How One Man’s Passion Created 500,000 Profitable Fans

Last time, we talked about the benefits of building a minimum viable audience as an initial basis of a startup business.

That means:

  1. You’re receiving enough feedback from comments, emails, social networks, and social media news sites in order to adapt and evolve your content to better serve the audience.
  2. You’re growing your audience organically thanks to social media sharing by existing audience members and earned media; and
  3. You’re gaining enough insight into what the audience needs to solve their problems or satisfy their desires beyond the free education you’re providing.

One thing that might not have been clear is that an MVA is not a stopping point. It’s actually the point that your audience starts to grow faster, while also providing valuable insight into potential product development.

If the audience gets big enough, you can make baseline revenue from online advertising. But this is only the beginning of the profit potential that an engaged audience brings.

Case Study: Digital Photography School

People in the blogging and online marketing world know Darren Rowse from Problogger. Many, however, don’t realize that Problogger is an industry sideline where Darren shares what he learns from his primary business, which is the multimillion dollar web venture Digital Photography School.

DPS has 500,000 subscribers, and 5,000,000 monthly site visitors.

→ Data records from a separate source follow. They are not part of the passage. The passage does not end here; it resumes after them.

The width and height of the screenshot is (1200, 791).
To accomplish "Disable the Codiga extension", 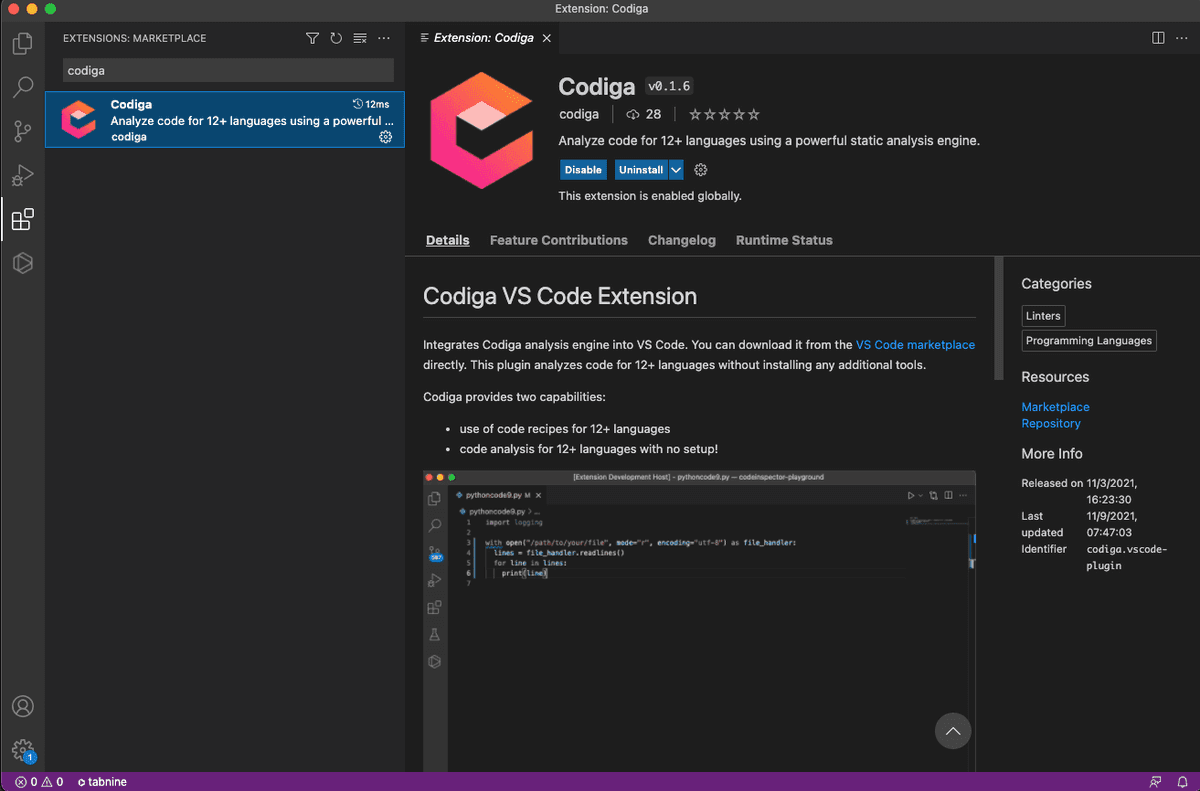I will pos(583,170).
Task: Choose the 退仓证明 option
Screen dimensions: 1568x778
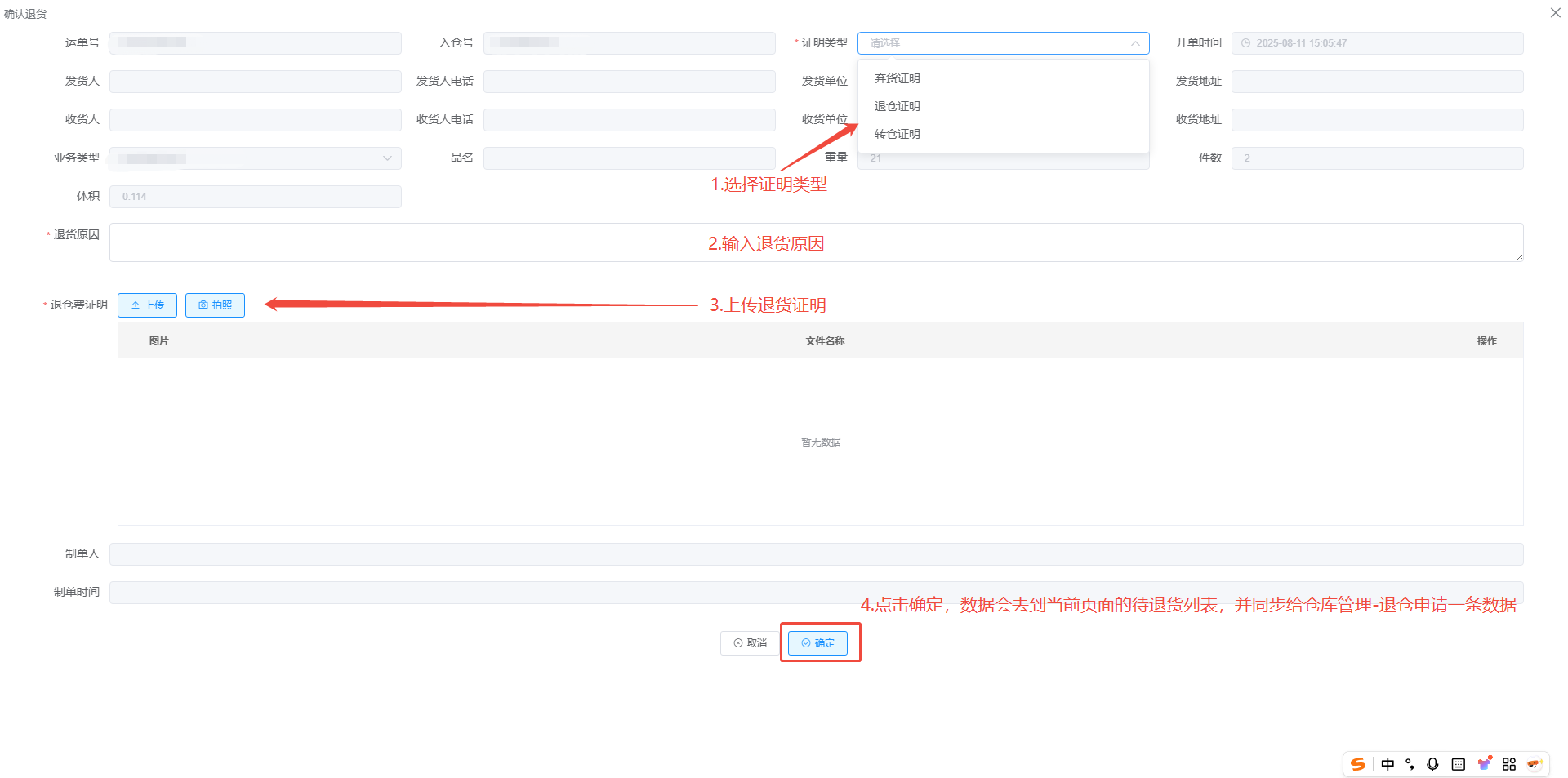Action: coord(898,106)
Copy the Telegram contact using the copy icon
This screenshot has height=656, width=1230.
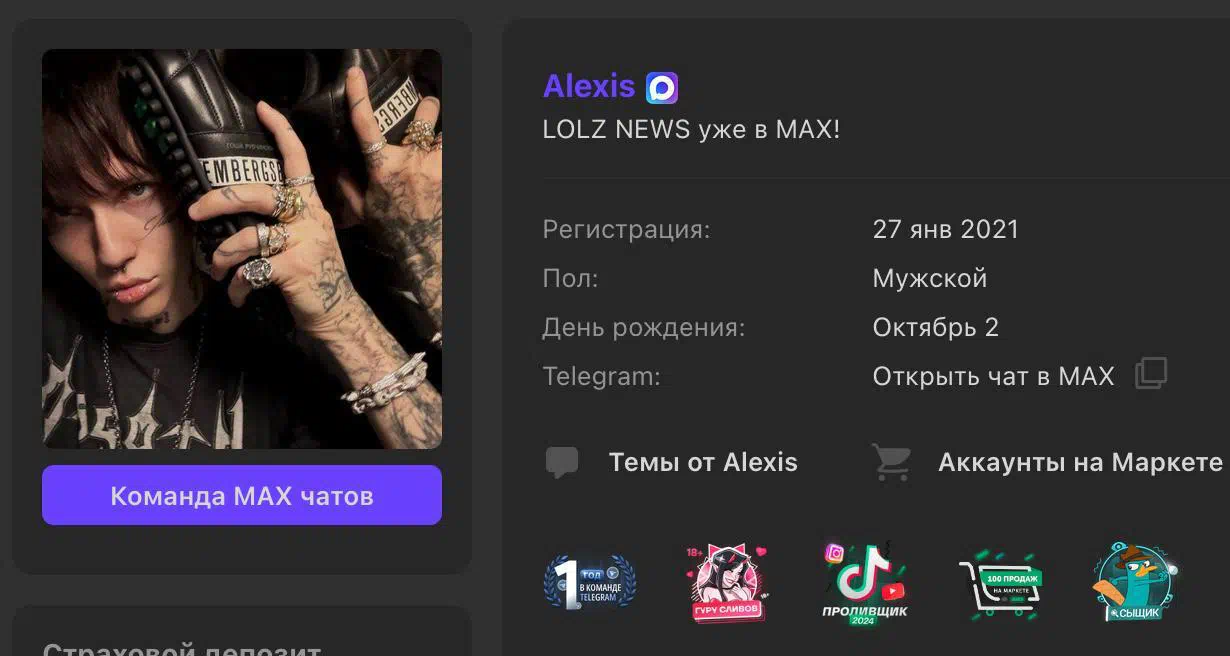pyautogui.click(x=1151, y=374)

But Darren started many years ago at the same place we all do — zero (Problogger, which is still a much smaller site, came after, not before).

As a concrete introduction to the agile content marketing process that is at the foundation of the Entreproducer approach, we’re starting with an audio case study of DPS. Making his Entreproducer debut, Copyblogger’s Robert Bruce interviews Darren about the start, evolution, and future of this amazing content-based business that started with a simple passion for photography.

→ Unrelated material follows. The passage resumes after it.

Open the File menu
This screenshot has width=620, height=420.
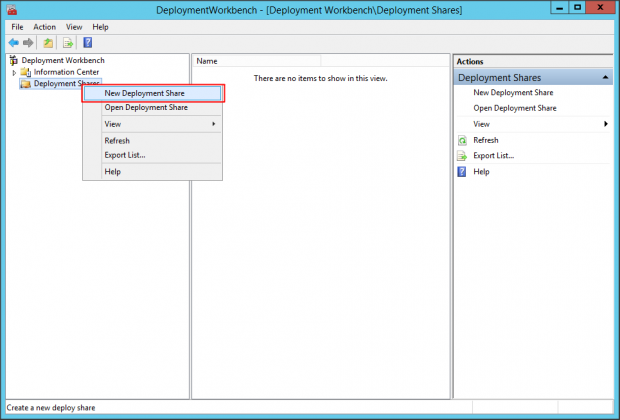click(17, 27)
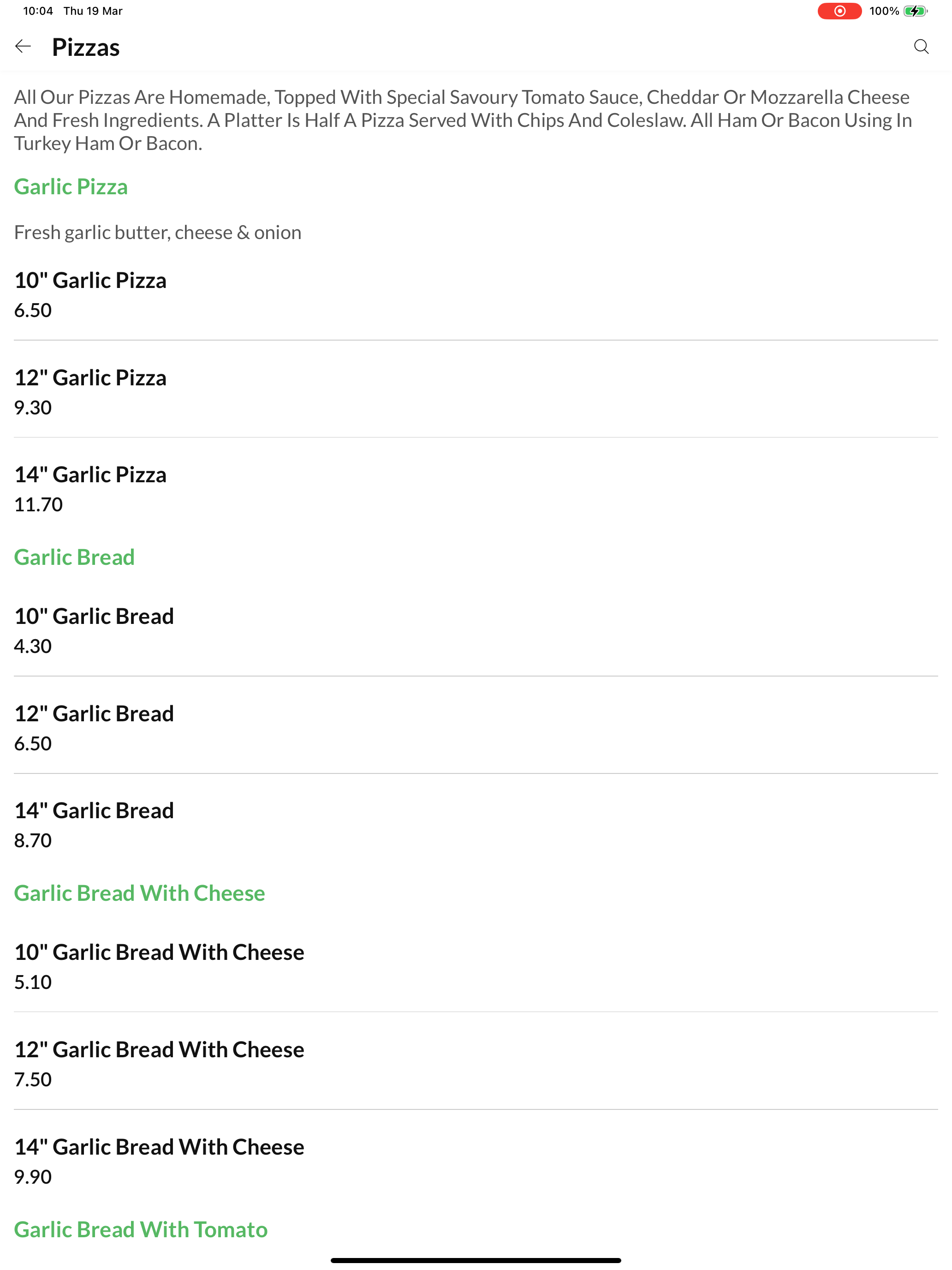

In this concise 26:49 minute case study, you’ll discover:

  • How Darren built a massive, responsive audience from scratch
  • How to start producing content when you don’t have all the answers
  • A short lesson on the value of great headlines
  • Why creating content acts as a powerful product development lab
  • How he adapted his content plan to grow his audience even more
  • How Darren’s early revenue model looked
  • How his revenue model has evolved into a product model
  • Why traditional book deals are a distraction to his business goals
  • How to build and sell your first product online

Click here to subscribe in iTunes.

Download the mp3 here or listen on the player below.

Click here for the interview transcript.

Brian Clark is Editor-in-Chief of Entreproducer, a multimedia email publication exploring the business of independent digital media. Get more related content on Twitter.

Here’s what Entreproducer covers:

  • The business, revenue, staffing, and legal models that move you from content start-up to success.
  • Audio and video profiles of the entrepreneurs and companies that are pushing digital content innovation.
  • Tips, tools, and tactics for getting online content to work for you, no matter how you make money.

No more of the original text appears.